Depression during pandemic: The recent pandemic has witnessed an increase in the depression levels among UK adults aged over 50 years. And those living in urban areas affected the most. The above findings revealed a new point of discussion.
As per a medical paper published in journal BJPsych Open, researches directly had a comparison between depression levels among people aged over 50 years before and after COVID-19 pandemic.
It all happened when a survey was conducted among 5,331 participants during Summer 2020.
In the study, experts compared the self-reported depression symptoms in the months of June and July 2020 with baseline data taken two to three years down the line.
The experts also studied some crucial demographic health related factors that worked adversely in the presence of pandemic.
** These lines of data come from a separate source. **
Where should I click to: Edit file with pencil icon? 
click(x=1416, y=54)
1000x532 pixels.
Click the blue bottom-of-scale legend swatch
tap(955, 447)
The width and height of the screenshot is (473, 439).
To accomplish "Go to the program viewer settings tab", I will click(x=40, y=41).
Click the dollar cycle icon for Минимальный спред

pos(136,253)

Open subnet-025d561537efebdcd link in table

The study concluded at its findings where it revealed an overall rise in such symptoms. Out of all the participants, 26% met the criteria of clinical depression during the COVID-19 pandemic as compared to 14% from previous years.
Those living alone and having long term health risks were found to be at higher risk. Studies also found that females were at higher risks as compared to men of the same age group.
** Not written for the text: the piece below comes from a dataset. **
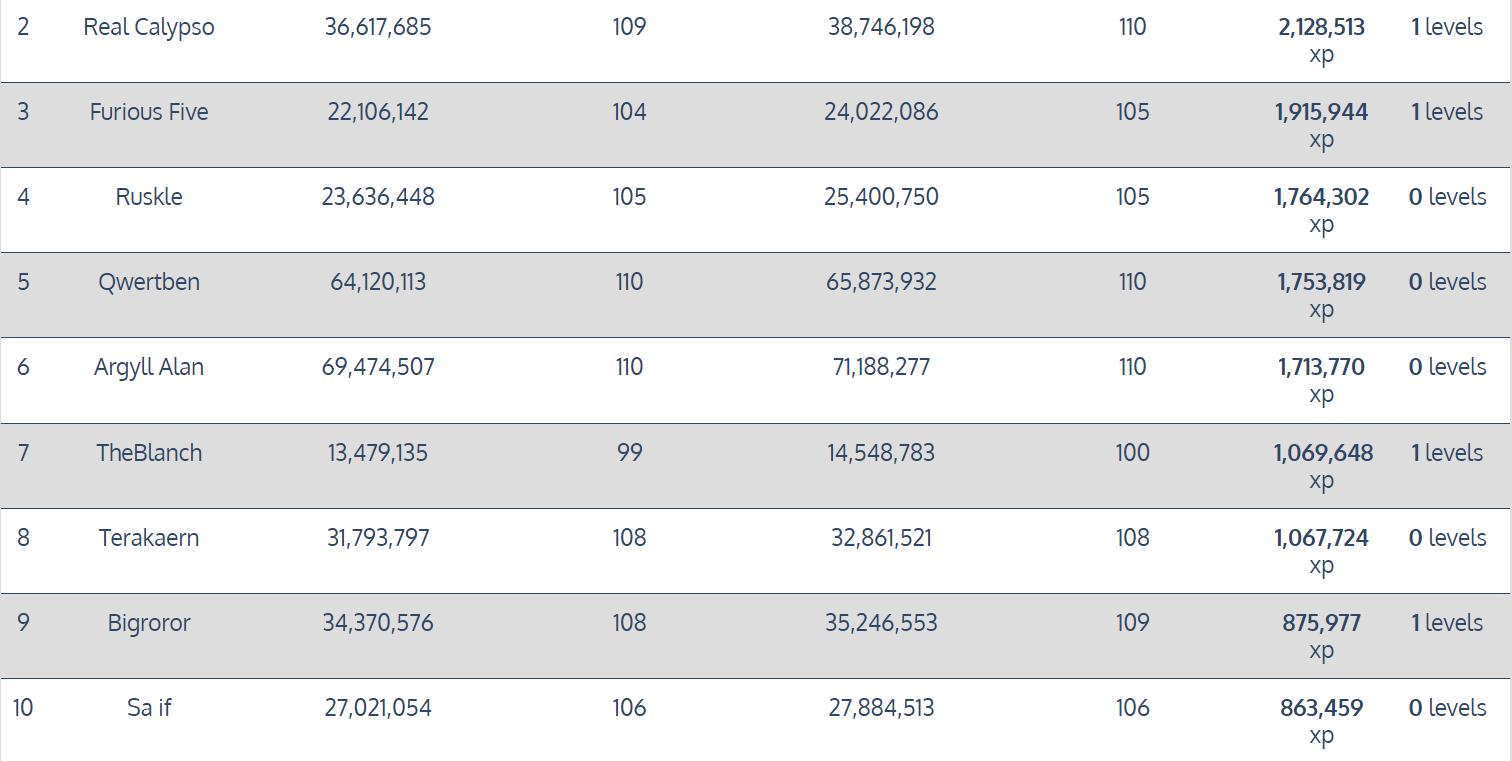Select TheBlanch's starting level 99
1512x761 pixels.
pyautogui.click(x=629, y=453)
Females living in urban areas also found to be at higher risk in depression levels as compared to rural women. It also suggested that it made an adverse affect on those living under lockdown as compared to living in green spaces.
This is what the research said, This is an important piece of research that gives us an insight into the impact of the pandemic and lockdowns on the mental health and wellbeing of people aged 50 and over, and identifies the groups who were most affected. This is crucial information as we begin to come out of the pandemic, to ensure that the long-term health and social wellbeing of these individuals is supported.” Dr Simon Evans, Research Leader, Lecturer in Neuroscience, University of Surrey
Rutland-Lawes, J., et al. (2021) Risk factors for depression during the COVID-19 pandemic: a longitudinal study in middle-aged and older adults. BJPsych Open. doi.org/10.1192/bjo.2021.997.